When I simply tried to use the postgres user I got the
following error.
2012-04-21 08:26:01 MDT FATAL: could not connect to the primary server:
FATAL: must be replication role to start
walsender
When I hit this error I found a lot of information on it
here http://postgresql.1045698.n5.nabble.com/Streaming-Replication-woes-td4964323.html
[11]
I am using the postgres user as the replication user. To see what the postgres user has run the
following command from the postgres database.
> \du
|
Here you can see that my postgres user does not have the “Replication”
Role.
So I added the role to my postgres user, most sites I found
suggest creating a new user that only handles replication. I decided to just go with reusing the
postgres user.
From the postgres database run this command
> ALTER ROLE postgres WITH REPLICATION;
|
Now run the \du command again
> \du postgres
|
And you should see this
Now it has the Replication role!
Restart the Primary database
From the command line
> sudo /etc/init.d/postgresql restart
|
After it has been restarted I kick off my python
script.
> sudo /etc/init.d/postgresql restart
|
I left it running in its own terminal.
Then I logged into the Database and did a few quick checks
to make sure that data is being constantly loaded into the database.
> psql -d testdb –U patman
|
Then from psql
> select count(*) from data;
|
I ran this a few times to confirm its growing in size.
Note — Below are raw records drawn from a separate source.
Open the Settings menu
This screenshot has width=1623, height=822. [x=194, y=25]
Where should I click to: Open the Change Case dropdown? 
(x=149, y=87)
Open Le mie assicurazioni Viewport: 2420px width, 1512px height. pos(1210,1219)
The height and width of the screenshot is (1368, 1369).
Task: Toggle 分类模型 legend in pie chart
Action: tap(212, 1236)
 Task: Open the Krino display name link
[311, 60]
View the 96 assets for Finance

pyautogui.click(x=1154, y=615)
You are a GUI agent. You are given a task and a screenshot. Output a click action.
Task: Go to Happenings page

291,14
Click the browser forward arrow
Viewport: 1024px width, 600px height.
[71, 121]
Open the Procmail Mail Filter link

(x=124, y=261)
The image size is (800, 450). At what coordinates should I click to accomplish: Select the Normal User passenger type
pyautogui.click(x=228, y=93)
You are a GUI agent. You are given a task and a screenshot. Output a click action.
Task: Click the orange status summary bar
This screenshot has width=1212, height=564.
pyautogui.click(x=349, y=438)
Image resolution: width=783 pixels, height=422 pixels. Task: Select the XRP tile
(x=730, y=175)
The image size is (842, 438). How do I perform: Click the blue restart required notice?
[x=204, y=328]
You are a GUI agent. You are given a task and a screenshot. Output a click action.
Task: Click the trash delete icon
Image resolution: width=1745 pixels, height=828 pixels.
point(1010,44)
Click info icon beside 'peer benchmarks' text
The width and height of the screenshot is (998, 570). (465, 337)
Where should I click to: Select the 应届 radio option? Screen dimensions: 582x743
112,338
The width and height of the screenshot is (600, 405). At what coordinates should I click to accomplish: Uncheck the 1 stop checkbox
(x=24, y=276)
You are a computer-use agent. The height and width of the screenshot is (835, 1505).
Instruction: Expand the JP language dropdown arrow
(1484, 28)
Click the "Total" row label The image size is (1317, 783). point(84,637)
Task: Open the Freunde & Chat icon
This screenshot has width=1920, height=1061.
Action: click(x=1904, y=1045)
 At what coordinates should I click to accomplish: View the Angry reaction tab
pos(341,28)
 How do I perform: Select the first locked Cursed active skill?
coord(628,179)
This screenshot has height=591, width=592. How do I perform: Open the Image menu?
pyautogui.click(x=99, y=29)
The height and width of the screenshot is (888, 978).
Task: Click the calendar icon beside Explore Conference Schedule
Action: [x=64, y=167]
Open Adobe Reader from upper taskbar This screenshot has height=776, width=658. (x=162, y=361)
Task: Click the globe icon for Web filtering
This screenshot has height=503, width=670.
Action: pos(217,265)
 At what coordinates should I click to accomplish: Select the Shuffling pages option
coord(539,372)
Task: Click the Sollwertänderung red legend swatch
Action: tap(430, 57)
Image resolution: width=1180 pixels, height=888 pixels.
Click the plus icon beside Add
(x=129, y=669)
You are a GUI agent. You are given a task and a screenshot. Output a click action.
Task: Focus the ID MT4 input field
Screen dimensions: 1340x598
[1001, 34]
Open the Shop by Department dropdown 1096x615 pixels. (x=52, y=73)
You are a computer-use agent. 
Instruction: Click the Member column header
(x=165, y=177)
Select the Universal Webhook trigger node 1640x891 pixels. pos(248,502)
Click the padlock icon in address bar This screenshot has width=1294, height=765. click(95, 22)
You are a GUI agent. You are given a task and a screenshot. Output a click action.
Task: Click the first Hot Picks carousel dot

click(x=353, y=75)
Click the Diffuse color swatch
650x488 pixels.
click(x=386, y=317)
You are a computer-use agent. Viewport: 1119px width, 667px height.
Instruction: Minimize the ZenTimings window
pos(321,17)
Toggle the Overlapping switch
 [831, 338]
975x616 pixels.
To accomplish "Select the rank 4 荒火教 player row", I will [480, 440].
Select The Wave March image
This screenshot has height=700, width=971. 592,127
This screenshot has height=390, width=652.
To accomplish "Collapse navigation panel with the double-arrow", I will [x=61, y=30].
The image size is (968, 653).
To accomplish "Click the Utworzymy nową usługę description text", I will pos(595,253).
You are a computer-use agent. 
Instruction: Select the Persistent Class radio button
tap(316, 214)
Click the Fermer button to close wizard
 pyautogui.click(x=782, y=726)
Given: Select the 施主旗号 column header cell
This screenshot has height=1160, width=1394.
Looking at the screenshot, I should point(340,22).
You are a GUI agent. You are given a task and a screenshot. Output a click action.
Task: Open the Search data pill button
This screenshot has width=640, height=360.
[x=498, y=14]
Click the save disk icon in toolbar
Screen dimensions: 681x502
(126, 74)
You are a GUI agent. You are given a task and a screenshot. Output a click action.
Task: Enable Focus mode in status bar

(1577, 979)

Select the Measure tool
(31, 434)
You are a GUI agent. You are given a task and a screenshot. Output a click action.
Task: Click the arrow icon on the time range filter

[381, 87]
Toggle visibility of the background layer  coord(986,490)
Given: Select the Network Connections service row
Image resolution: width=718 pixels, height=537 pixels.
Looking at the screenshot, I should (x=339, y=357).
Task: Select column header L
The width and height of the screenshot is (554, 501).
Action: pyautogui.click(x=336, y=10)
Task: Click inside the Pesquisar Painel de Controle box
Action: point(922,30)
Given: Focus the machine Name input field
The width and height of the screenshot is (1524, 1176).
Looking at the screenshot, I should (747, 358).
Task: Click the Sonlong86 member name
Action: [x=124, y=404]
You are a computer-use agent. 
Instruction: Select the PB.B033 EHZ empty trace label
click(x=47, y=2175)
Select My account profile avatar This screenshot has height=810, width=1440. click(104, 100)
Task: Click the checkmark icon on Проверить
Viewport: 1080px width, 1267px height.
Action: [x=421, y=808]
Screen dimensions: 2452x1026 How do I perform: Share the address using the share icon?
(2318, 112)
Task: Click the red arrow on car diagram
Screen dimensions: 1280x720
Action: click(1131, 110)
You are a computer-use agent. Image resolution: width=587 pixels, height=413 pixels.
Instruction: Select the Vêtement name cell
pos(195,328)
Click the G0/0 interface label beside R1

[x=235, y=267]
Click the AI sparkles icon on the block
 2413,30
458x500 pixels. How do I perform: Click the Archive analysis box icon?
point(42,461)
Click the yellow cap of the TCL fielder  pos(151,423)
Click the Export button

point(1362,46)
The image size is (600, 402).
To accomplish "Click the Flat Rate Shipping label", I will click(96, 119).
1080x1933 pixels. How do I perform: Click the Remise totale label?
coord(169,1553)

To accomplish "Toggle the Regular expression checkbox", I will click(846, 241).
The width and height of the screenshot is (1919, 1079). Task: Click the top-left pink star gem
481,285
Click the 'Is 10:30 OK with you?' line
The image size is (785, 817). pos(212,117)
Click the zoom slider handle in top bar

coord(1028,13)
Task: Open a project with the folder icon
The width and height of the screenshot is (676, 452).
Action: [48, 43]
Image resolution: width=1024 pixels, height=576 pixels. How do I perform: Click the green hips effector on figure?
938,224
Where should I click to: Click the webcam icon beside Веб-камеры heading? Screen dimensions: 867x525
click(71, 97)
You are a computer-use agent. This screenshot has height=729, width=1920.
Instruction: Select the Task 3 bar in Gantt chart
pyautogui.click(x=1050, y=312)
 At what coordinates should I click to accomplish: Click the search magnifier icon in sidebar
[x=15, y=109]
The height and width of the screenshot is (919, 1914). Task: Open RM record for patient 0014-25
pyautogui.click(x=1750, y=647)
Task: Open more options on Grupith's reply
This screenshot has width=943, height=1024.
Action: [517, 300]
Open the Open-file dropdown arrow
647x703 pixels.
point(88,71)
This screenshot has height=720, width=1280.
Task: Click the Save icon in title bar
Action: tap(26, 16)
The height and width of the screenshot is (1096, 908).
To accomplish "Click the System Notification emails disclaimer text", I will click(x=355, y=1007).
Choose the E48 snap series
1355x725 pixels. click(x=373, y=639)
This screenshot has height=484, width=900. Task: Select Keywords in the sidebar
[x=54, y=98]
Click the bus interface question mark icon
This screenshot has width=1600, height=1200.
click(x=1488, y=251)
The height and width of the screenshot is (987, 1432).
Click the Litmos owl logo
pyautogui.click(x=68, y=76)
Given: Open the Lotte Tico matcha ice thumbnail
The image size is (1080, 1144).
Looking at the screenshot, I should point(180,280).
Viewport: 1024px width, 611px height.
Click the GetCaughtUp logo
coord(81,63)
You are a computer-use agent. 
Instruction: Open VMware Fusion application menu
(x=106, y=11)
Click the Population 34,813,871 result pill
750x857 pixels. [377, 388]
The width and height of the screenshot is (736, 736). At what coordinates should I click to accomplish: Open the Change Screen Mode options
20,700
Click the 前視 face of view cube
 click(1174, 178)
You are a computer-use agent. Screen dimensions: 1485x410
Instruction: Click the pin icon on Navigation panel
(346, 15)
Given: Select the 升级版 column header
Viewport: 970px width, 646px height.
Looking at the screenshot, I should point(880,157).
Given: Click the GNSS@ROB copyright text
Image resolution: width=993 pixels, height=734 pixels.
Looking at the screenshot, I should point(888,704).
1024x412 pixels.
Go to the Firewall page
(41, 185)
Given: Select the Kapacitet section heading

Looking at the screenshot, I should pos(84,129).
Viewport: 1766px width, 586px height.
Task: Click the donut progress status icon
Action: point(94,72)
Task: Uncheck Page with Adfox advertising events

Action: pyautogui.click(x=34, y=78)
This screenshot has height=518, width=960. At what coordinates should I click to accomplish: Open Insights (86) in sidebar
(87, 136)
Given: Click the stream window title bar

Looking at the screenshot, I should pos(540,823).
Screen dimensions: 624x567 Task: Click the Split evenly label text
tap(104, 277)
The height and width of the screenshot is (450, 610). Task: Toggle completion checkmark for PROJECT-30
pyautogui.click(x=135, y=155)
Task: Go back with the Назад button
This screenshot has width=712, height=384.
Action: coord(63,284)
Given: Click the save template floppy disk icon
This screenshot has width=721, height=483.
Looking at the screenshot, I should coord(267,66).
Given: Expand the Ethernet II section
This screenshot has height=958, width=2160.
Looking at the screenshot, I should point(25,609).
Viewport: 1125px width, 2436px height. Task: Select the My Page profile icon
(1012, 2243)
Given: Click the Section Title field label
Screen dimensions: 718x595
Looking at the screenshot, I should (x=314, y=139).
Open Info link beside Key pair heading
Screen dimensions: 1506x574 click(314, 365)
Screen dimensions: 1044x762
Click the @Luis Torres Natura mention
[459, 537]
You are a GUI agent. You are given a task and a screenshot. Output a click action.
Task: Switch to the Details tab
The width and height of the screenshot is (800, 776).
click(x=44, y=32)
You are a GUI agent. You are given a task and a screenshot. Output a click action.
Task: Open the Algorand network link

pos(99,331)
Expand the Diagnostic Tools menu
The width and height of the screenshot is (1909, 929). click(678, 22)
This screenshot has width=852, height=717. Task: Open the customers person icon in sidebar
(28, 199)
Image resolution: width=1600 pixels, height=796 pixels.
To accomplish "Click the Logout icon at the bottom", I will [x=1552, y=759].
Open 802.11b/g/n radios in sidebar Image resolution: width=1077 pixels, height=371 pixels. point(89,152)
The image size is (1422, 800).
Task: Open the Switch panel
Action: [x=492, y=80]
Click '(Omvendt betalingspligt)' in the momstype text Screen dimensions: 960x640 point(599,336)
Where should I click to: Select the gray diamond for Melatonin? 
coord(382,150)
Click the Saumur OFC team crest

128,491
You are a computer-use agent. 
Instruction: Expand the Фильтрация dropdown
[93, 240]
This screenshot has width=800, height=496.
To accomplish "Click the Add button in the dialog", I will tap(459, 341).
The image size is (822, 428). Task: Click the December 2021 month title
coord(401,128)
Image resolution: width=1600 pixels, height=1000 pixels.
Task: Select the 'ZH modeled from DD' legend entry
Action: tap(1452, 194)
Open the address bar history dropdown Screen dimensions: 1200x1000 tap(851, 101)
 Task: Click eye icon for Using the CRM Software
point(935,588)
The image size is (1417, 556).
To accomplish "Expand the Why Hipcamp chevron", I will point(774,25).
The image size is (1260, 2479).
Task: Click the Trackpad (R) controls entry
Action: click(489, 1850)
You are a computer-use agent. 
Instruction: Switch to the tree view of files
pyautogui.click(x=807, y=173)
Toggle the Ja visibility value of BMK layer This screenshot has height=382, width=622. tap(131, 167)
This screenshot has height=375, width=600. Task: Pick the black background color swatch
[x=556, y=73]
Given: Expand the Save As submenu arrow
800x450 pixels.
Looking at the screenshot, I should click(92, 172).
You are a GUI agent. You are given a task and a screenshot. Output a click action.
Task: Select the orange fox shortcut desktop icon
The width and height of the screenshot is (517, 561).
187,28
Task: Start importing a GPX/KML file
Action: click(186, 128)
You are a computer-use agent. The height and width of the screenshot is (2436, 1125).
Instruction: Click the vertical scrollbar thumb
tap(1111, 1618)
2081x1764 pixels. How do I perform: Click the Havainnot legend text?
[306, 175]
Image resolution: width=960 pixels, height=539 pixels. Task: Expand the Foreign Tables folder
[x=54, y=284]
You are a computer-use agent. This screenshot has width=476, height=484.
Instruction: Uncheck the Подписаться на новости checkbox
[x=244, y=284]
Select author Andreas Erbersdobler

Copy the Database over to the Replication (Slave) server
My first go at this I screwed it up! So you can learn from my mistake. I thought I could do a simple pg_dumpall from
the primary server to the replication server.
I logged into the Replication server and ran these commands.
> sudo su postgres
> time pg_dumpall -h 192.168.0.240 -U postgres |
psql -d postgres -U postgres
|
(I added the time command to see how long it runs)
And then after setting up the replication server and
restarting it (which I will get into later) the postgres would not start up and
I got this error.
FATAL: hot standby is not possible because wal_level
was not set to "hot_standby" on the master server
But I did set it! So
what is going on?
Well looking around this I found http://postgresql.1045698.n5.nabble.com/Hot-standby-server-does-not-start-td2976362.html
[10]. Turns out you can’t simply use
the pg_dumpall to copy the database if you want it to be a replication database.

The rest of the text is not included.